Work request:
An exact copy is needed of the lines from the one that contains "[LAC - Armarios y vestidores] (384, 142)" through the final line of the data below, with pictures left out.
START Extracted information
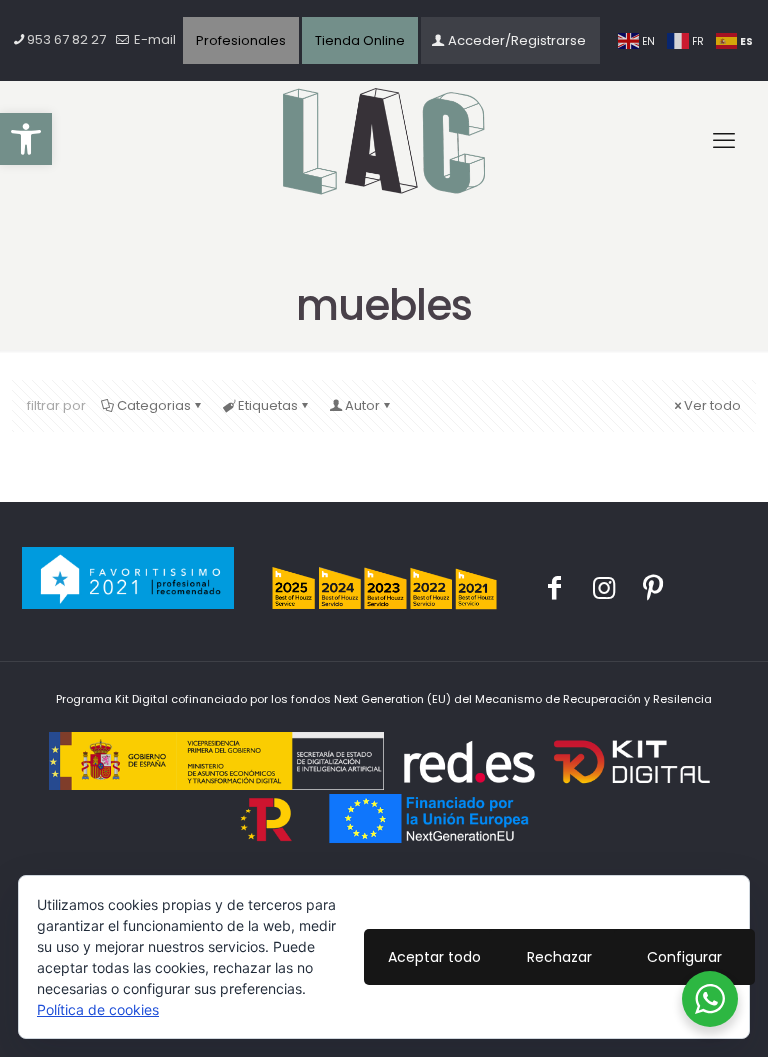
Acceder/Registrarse (517, 40)
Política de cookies (98, 1009)
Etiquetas (268, 405)
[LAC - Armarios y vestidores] (384, 142)
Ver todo (712, 405)
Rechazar (559, 957)
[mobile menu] (724, 141)
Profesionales (241, 40)
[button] (26, 139)
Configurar (684, 957)
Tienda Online (360, 40)
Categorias (154, 405)
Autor (362, 405)
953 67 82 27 (66, 39)
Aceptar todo (434, 957)
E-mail (153, 39)
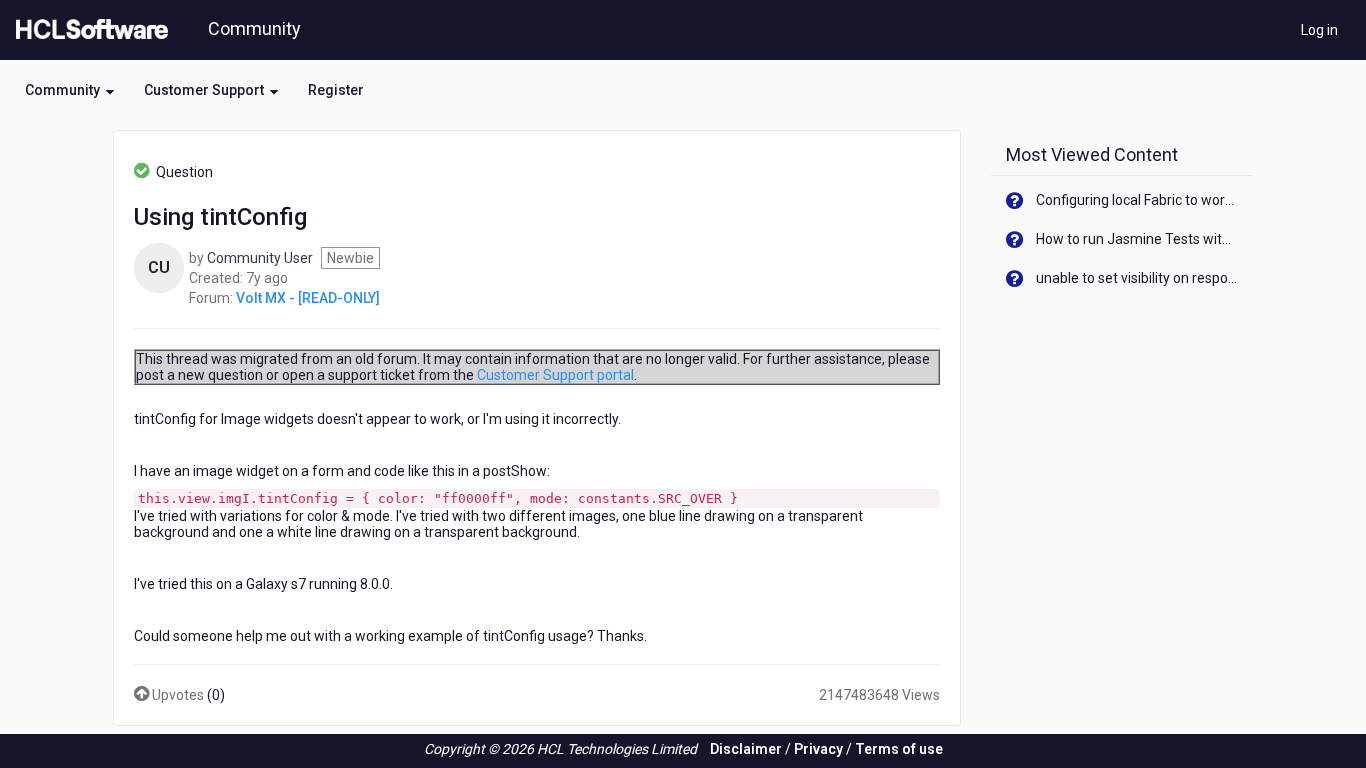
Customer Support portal (555, 375)
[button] (69, 90)
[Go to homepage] (88, 30)
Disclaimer (746, 749)
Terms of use (899, 749)
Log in (1319, 30)
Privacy (818, 749)
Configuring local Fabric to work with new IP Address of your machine (1137, 200)
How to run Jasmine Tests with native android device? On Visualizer (1137, 239)
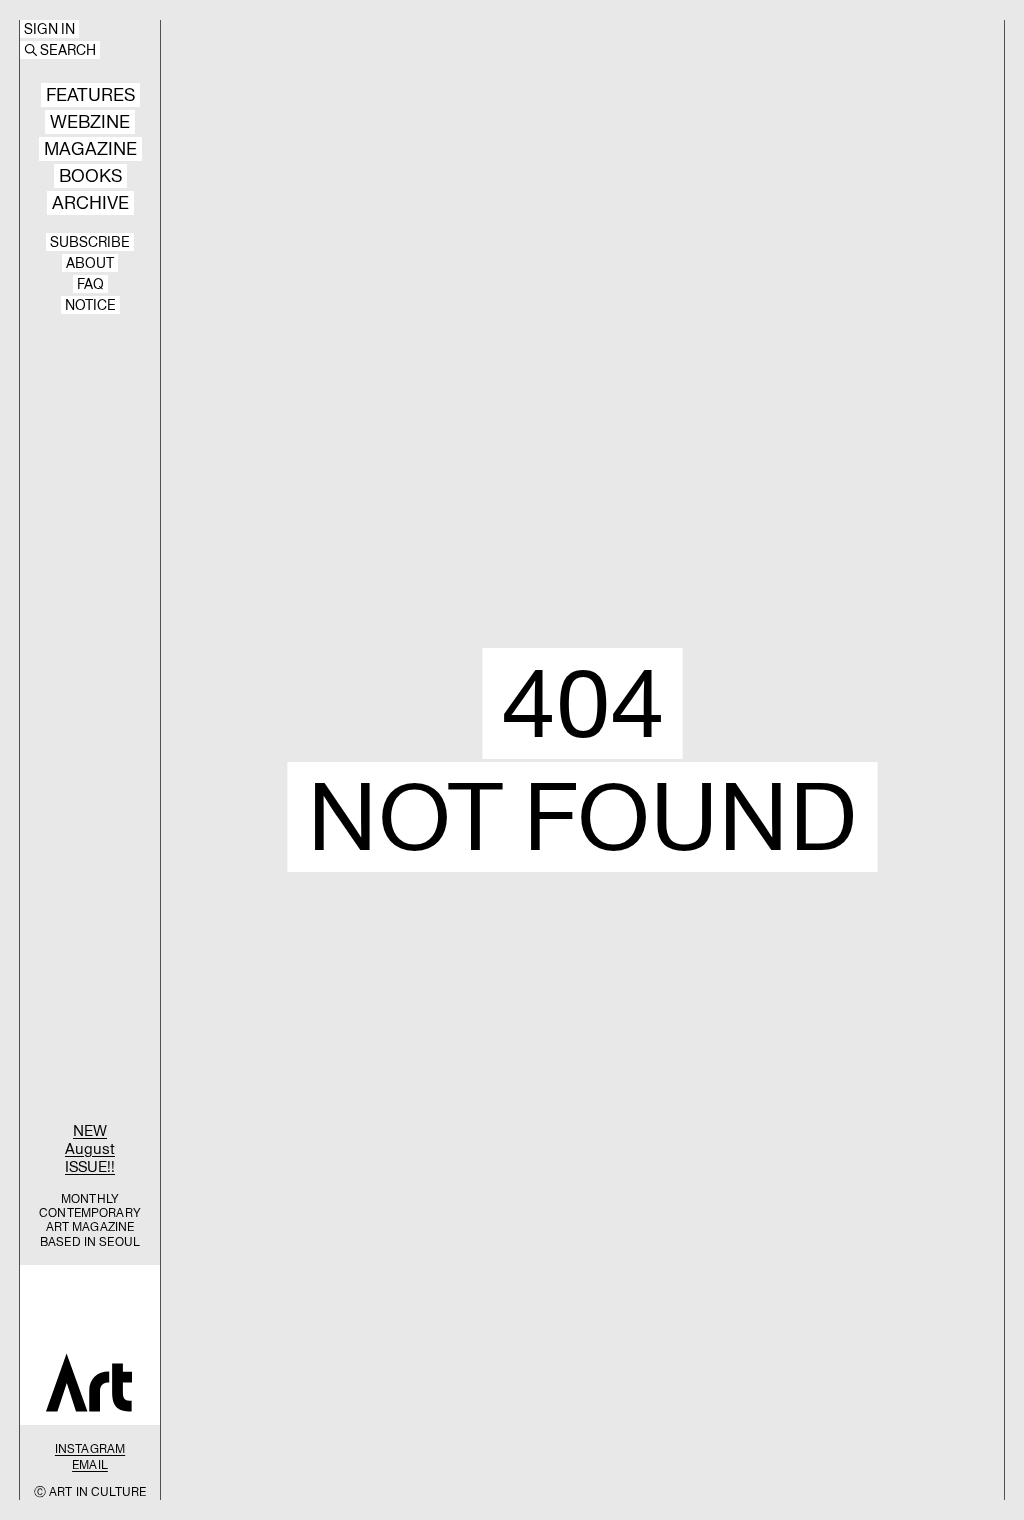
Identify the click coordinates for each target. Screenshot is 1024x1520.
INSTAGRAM (90, 1448)
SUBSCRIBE (90, 242)
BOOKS (90, 176)
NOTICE (90, 305)
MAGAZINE (90, 149)
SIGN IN (49, 29)
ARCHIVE (90, 203)
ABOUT (90, 263)
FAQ (90, 284)
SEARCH (68, 50)
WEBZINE (90, 122)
END Extracted information
Solution:
[LAC - Armarios y vestidores] (384, 142)
Ver todo (712, 405)
Rechazar (559, 957)
[mobile menu] (724, 141)
Profesionales (241, 40)
[button] (26, 139)
Configurar (684, 957)
Tienda Online (360, 40)
Categorias (154, 405)
Autor (362, 405)
953 67 82 27 (66, 39)
Aceptar todo (434, 957)
E-mail (153, 39)
Customer Support portal (555, 375)
[button] (69, 90)
[Go to homepage] (88, 30)
Disclaimer (746, 749)
Terms of use (899, 749)
Log in (1319, 30)
Privacy (818, 749)
Configuring local Fabric to work with new IP Address of your machine (1137, 200)
How to run Jasmine Tests with native android device? On Visualizer (1137, 239)
Identify the click coordinates for each target. Screenshot is 1024x1520.
INSTAGRAM (90, 1448)
SUBSCRIBE (90, 242)
BOOKS (90, 176)
NOTICE (90, 305)
MAGAZINE (90, 149)
SIGN IN (49, 29)
ARCHIVE (90, 203)
ABOUT (90, 263)
FAQ (90, 284)
SEARCH (68, 50)
WEBZINE (90, 122)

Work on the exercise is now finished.